▶ **GIVEN REQUEST 1**
Please repeat the records from the line containing "You are a computer-use" through the end of the records, leaving out the pictures.

>> START EXTRACT

The pope’s visit came as Al-Azhar, long a preserve of Egyptian government and ultra-conservative Saudi religious influence, had become a battleground for broader regional struggles to harness Islam in support of autocracy.
At the same time, Al-Azhar was struggling to compete with institutions of Islamic learning in Saudi Arabia, Turkey and Jordan as well at prestigious Western universities.
The battleground’s lay of the land has changed in recent years with the United Arab Emirates as a new entrant, a sharper Saudi focus on the kind of ultra-conservatism it seeks to promote, and Egyptian president Abdel Fattah al-Sisi’s efforts since 2015 to impose control and force Al-Azhar to revise its allegedly conservative and antiquated curriculum that critics charge informs extremism.
Ordained by God
Addressing a peace conference at Al-Azhar, the pope urged his audience to “say once more a firm and clear ‘No!’ to every form of violence, vengeance and hatred carried out in the name of religion or in the name of God.”

>> END EXTRACT
>> START RECORD LIST

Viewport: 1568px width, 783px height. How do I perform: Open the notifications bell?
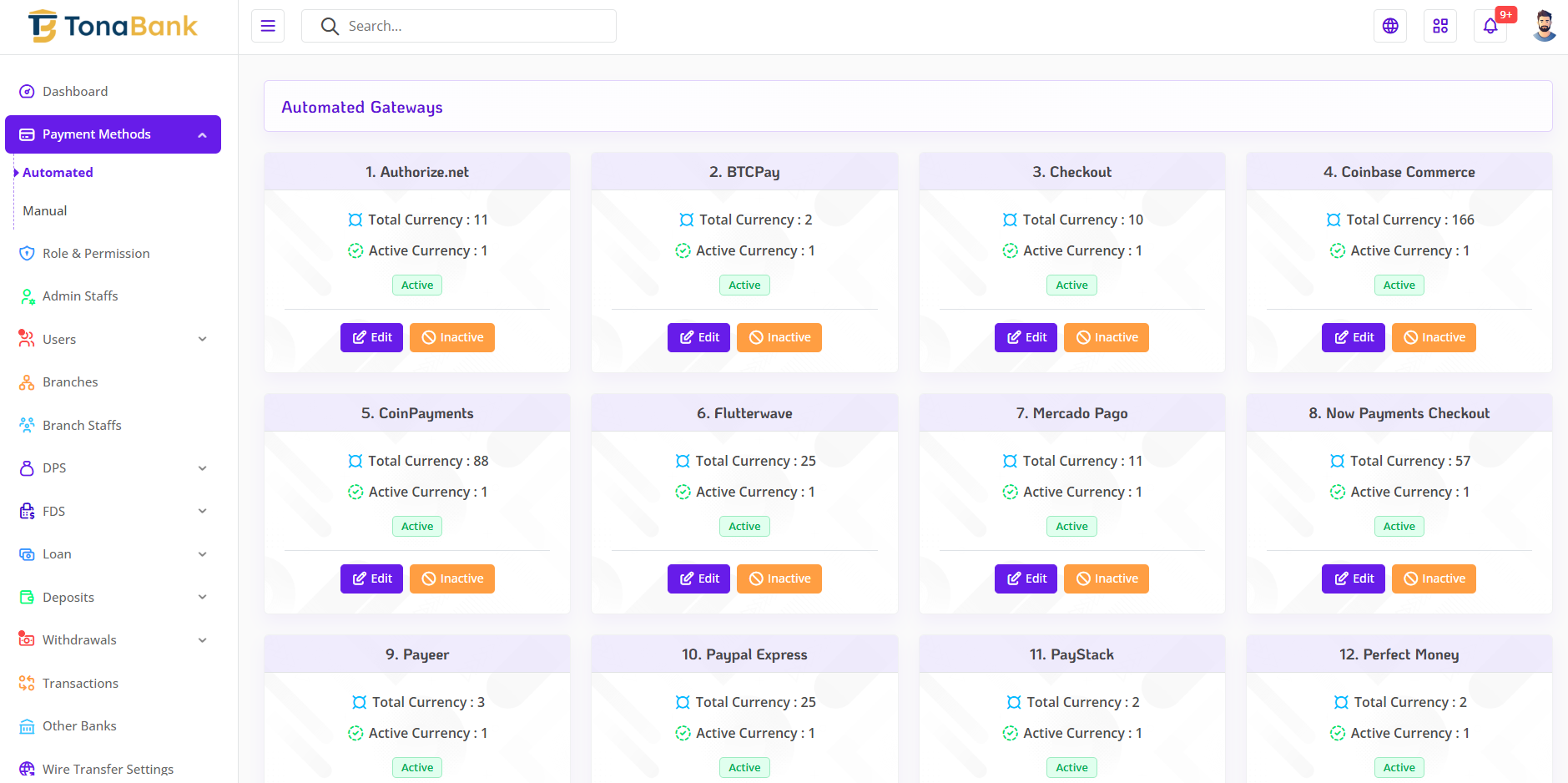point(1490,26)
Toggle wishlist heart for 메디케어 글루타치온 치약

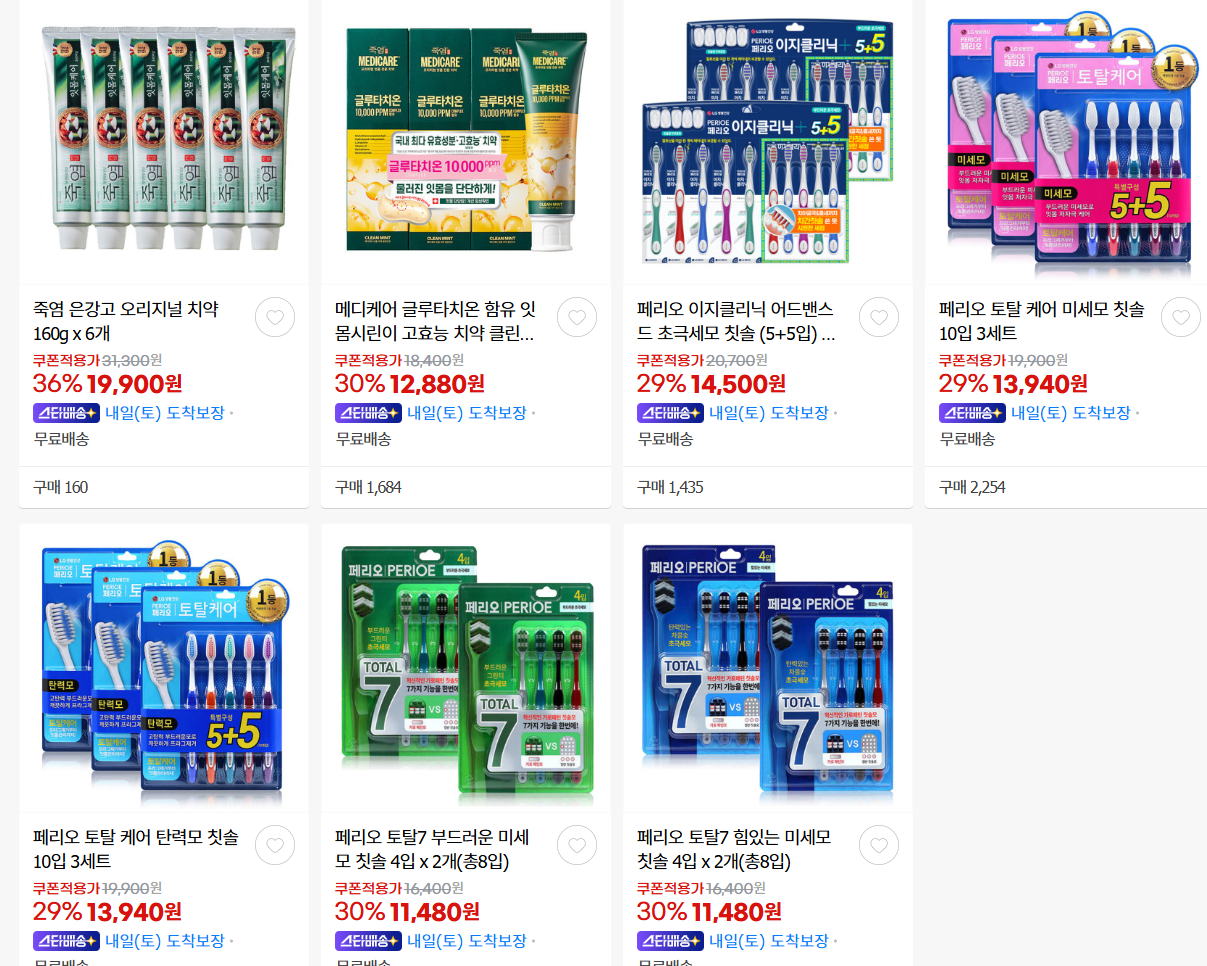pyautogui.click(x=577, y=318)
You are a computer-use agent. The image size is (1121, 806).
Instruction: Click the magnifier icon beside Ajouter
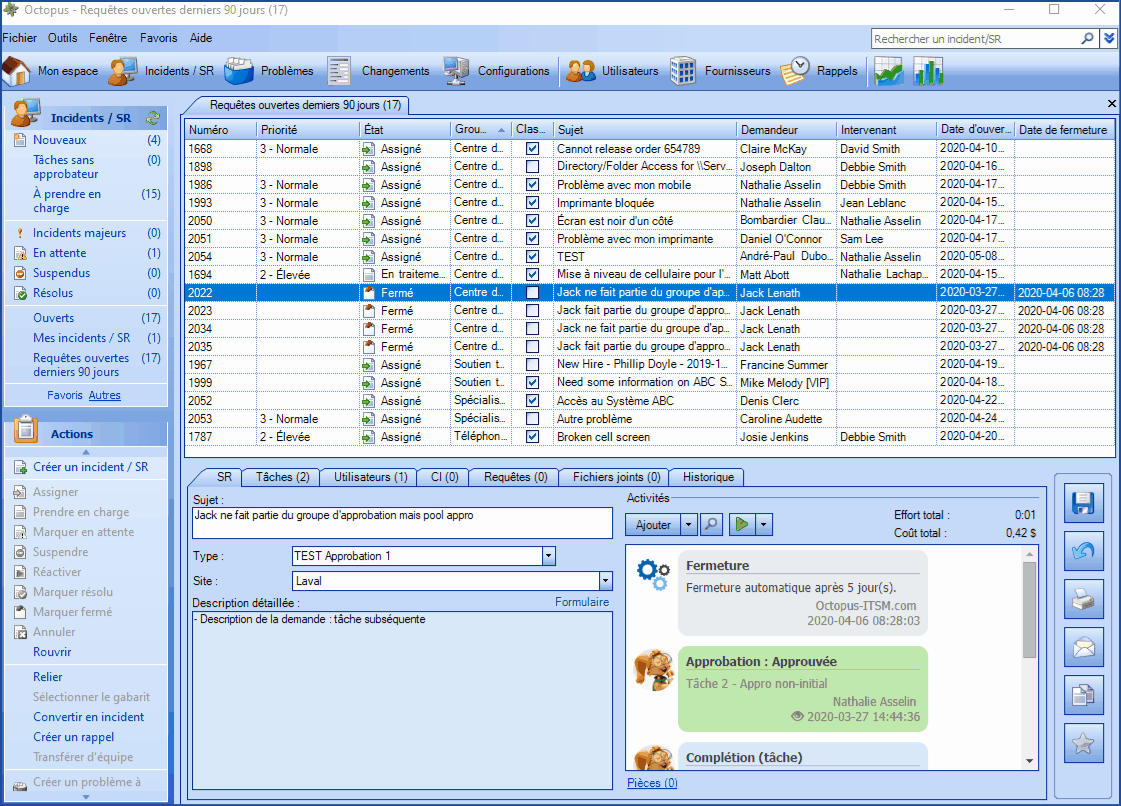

>> END RECORD LIST

▶ **GIVEN REQUEST 2**
Transcribe the text on the pope's visit to Al-Azhar from "The pope’s visit" to "prestigious Western universities.".

▶ **SOLUTION 1**
You are a computer-use agent. The image size is (1121, 806).
Instruction: Click the magnifier icon beside Ajouter

▶ **SOLUTION 2**
The pope’s visit came as Al-Azhar, long a preserve of Egyptian government and ultra-conservative Saudi religious influence, had become a battleground for broader regional struggles to harness Islam in support of autocracy.
At the same time, Al-Azhar was struggling to compete with institutions of Islamic learning in Saudi Arabia, Turkey and Jordan as well at prestigious Western universities.